## START Excerpted text

My motivation for this comes from topos theory. In any elementary topos,
each point-free space does in fact have a set (object) of points.
Topologically, it amounts to approximating bundles by local
homeomorphisms. However, that construction is not geometric - preserved
by inverse image functors, and by pullback of bundles -, so the
point-set version is not robust under change of base. There are
advantages to staying within the geometric fragment of elementary topos
logic, and I am exploring how far that can be taken. I also now have
other semantics using arithmetic universes, where the point-set versions
simply don't exist.

If it helps, the point-free real line in an elementary topos E is the
localic geometric morphism p: F -> E got from F as topos of sheaves of
the internal locale of formal reals in E. If E is an S-topos, then you
can do this generically over S to get R as the S-classifier for Dedekind
sections, and then p is just the bipullback E x_S R. A point-set R would
be some local homeomorphism over E (then equipped separately with a
topology), but in general it is not got as a bipullback of a local
homeomorphism over S.

The question about the affine real line represents a challenge to this
geometric approach, and I'd like to form a better idea of whether it is
simply a difficult problem, or a fundamental limitation to my approach.
To put it another way, am I following in Grothendieck's footsteps in the
way I think of toposes, or am I mishandling his ideas in ways that have
no bearing on what he was trying to do?

All the best,

Steve.

On 01/06/2018 10:22, huebschm@math.univ-lille1.fr wrote:
> Dear Steve
>
> I am not sure whether I understand.
> What precisely do you mean by "point-free"?
>
>
>
> On Thu, 31 May 2018, Steve Vickers wrote:
>
>> Algebraic geometry defines the affine line over a field k as an
>> affine scheme,
> the spectrum of k[X]. It includes a copy of k, each element a being
> present as the irreducible polynomial X-a,
> with local ring the ring of fractions got by inverting polynomials
> f(X) such that f(a) is non-zero.
>>
>> You can carry this out for the real line R, but it is very much R as
>> a set, and the copy of R in the underlying space of the spectrum has
>> the discrete topology.
>
>
>
>
> The standard approach leads to the Zariski topology.

## END Excerpted text

Written instruction 1: Please update the rows, starting with the first row and going on through the line with "Action: tap(407, 17)", by replacing "At what coordinates should I click to accomplish" with "Where should I click to" and leaving everything else unchanged.
Written instruction 2: Carry the mailing-list message on the point-free real line further from its last line.

## START Data shown

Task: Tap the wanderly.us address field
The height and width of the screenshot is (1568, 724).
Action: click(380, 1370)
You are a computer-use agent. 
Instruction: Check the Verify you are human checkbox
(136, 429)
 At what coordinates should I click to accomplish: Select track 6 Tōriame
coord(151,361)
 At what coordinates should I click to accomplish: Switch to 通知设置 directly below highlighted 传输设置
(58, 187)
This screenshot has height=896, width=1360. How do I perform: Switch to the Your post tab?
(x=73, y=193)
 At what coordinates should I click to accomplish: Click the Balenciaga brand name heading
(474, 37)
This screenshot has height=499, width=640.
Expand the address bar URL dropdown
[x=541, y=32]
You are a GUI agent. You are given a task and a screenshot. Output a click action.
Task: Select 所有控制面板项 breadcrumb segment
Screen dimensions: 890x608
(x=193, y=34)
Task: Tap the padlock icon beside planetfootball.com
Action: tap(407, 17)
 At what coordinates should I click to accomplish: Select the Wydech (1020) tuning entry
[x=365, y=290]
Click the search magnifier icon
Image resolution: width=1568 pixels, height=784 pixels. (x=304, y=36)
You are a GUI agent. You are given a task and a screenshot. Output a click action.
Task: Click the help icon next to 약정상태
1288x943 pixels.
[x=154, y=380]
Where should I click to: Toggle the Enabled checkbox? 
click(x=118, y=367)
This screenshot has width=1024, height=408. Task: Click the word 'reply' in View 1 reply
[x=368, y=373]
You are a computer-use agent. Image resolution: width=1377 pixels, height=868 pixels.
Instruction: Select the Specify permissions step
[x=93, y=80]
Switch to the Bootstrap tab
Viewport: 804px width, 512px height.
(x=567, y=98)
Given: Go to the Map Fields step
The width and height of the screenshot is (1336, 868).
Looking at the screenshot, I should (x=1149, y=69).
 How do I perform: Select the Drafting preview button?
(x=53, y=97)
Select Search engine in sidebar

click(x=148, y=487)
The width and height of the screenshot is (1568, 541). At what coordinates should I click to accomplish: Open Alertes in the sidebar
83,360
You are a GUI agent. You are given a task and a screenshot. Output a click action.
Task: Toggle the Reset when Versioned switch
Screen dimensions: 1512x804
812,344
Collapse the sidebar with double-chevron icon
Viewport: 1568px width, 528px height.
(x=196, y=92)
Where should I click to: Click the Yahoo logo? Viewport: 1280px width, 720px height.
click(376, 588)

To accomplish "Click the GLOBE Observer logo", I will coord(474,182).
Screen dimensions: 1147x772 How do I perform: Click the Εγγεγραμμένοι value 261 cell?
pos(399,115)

## END Data shown

Result 1:
Task: Tap the wanderly.us address field
The height and width of the screenshot is (1568, 724).
Action: click(380, 1370)
You are a computer-use agent. 
Instruction: Check the Verify you are human checkbox
(136, 429)
 Where should I click to: Select track 6 Tōriame
coord(151,361)
 Where should I click to: Switch to 通知设置 directly below highlighted 传输设置
(58, 187)
This screenshot has height=896, width=1360. How do I perform: Switch to the Your post tab?
(x=73, y=193)
 Where should I click to: Click the Balenciaga brand name heading
(474, 37)
This screenshot has height=499, width=640.
Expand the address bar URL dropdown
[x=541, y=32]
You are a GUI agent. You are given a task and a screenshot. Output a click action.
Task: Select 所有控制面板项 breadcrumb segment
Screen dimensions: 890x608
(x=193, y=34)
Task: Tap the padlock icon beside planetfootball.com
Action: tap(407, 17)

Result 2:
>
>
>
>> Does algebraic geometry provide an analogous construction that could
>> lead to  the point-free R? Can the locally ringed space be
>> topologized (point-free) so that the copy of R has its usual topology?
>>
>> I've run into various problems.
>>
>> 1. It is not obvious to me that R[X] exists point-free. By that I
>> mean that,  without presupposing a set R[X], or using non-geometric
>> constructions, I can't see how to define a geometric theory whose
>> models are the polynomials. The problem comes with trying to pin down
>> the requirement that all but finitely many of the coefficients of a
>> polynomial must be zero. You cannot continuously define the degree of
>> a polynomial, because the function R -> N, a |-> degree(aX + 1), is
>> not continuous.
>>
>> That suggests the construction as Spec(R[X]) might have to be
>> adjusted. Is there still some locally ringed space that does the trick?
>>
>> 2. The "structure sheaf" cannot be a sheaf. We hope its fibres are
>> point-free local rings, but, whatever they are, they must be
>> R-algebras and so cannot  have the discrete topology. The space is
>> locally ringed by some bundle other than a sheaf (local homeomorphism).
>>
>> 3. The usual local rings, got as rings of fractions as described
>> above, may be problematic point-free in the same way as R[X] is.
>> I don't know what would  do instead. The power series ring R[[X]]?
>
>
>
> The power series ring recovers a single point ("formal geometry" in
> the sense of Grothendieck, Gelfand-Kazhdan, Kontsevich, etc.).
>
>
> Best Johannes
>
>
>
>
>> (At least as fibre over 0.)
>> It does have the property of inverting those polynomials f for which
>> f(0)
> is non-zero. And it can be defined point-free, as R^N. (However, the
> finitely presented approximations R[X|X^n = 0] happily exist point-free.)
>>
>> Thanks for any references you can provide,
>>
>> Steve.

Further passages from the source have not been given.